I LIVED under one roof with complete strangers in tiny studio apartments as a student pursuing a diploma course in Malaysia as well as a degree programme in the United States.
Many hijinks occur and challenges arise when four to five students, who were teenagers in secondary school just a few years ago, stay together.
General roommate etiquette such as doing the dishes, splitting bills and adhering to payment schedules is not taught in school. Some tips on surviving with housemates and in the dormitory can go a long way in making your experience as a student considerably better.
Everyone likes to eat but washing up is a different matter. Dishes stack up if left unchecked.
And it may not seem like much of an issue since most students eat their meals at different hours because of different class schedules and do not spend too much time in the kitchen.
However, dirty dishes attract vermin, houseflies and maggots; you will end up with a bigger problem than dirty dishes.
Ground rules need to be enforced. Prepare a duty roster or make it a rule that everyone cleans their own dishes. Alternatively, use paper plates and cups. This is a solution as long as no one forgets to take out the trash.
New students often get locked out of their apartments because they lost their keys. This means either waiting a few hours for someone with a key to come back home, calling a locksmith or climbing through a window, which is not recommended.
To mitigate this problem, keep a spare key in your backpack or wallet. It may be worth getting a small carabiner that attaches to a belt loop or backpack so your keys are always with you. Hiding a spare apartment key outdoors can be a good idea too. Make sure it is in an obscure spot and never hide it under the doormat as thieves will check there first.
I hid my spare key under a big rock far away from my apartment door that no one would think to check. Mailbox keys tend to be smaller and even easier to misplace, so get a spare.
Painting keys with different primary-coloured nail polish makes them visible in dark spaces and easier to tell them apart on the keychain.
If you rent an apartment off-campus as a student, this will likely come with some of your first real-world adult responsibilities. You will have to pay utility bills and the rent on time. You may have housemates who may not be prompt with their share of the bills.
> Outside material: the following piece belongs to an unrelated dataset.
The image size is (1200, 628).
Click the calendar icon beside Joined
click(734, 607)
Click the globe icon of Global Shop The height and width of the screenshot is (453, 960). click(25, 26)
Appoint a financially responsible housemate to collect payments from the others as their money comes in at different periods of the month.
Send out reminders on payments within 10 days of due date. To make it easier on everyone, check when each bill is due. Sometimes the due dates are in the middle of the following month which offer leeway to everyone.
Settle bills in the order due. Consistency in scheduling payments helps everyone to manage their finances accordingly. Students can opt to take responsibility for a utility bill each.
If the food bill is shared, set a budget and monitor it.
Another option is a community kitty. Make purchases with the money, with receipts as proof. The kitty is especially useful for emergency expenses such as repairs. It is worth setting up online subscriptions to certain supplies for the discount normally offered.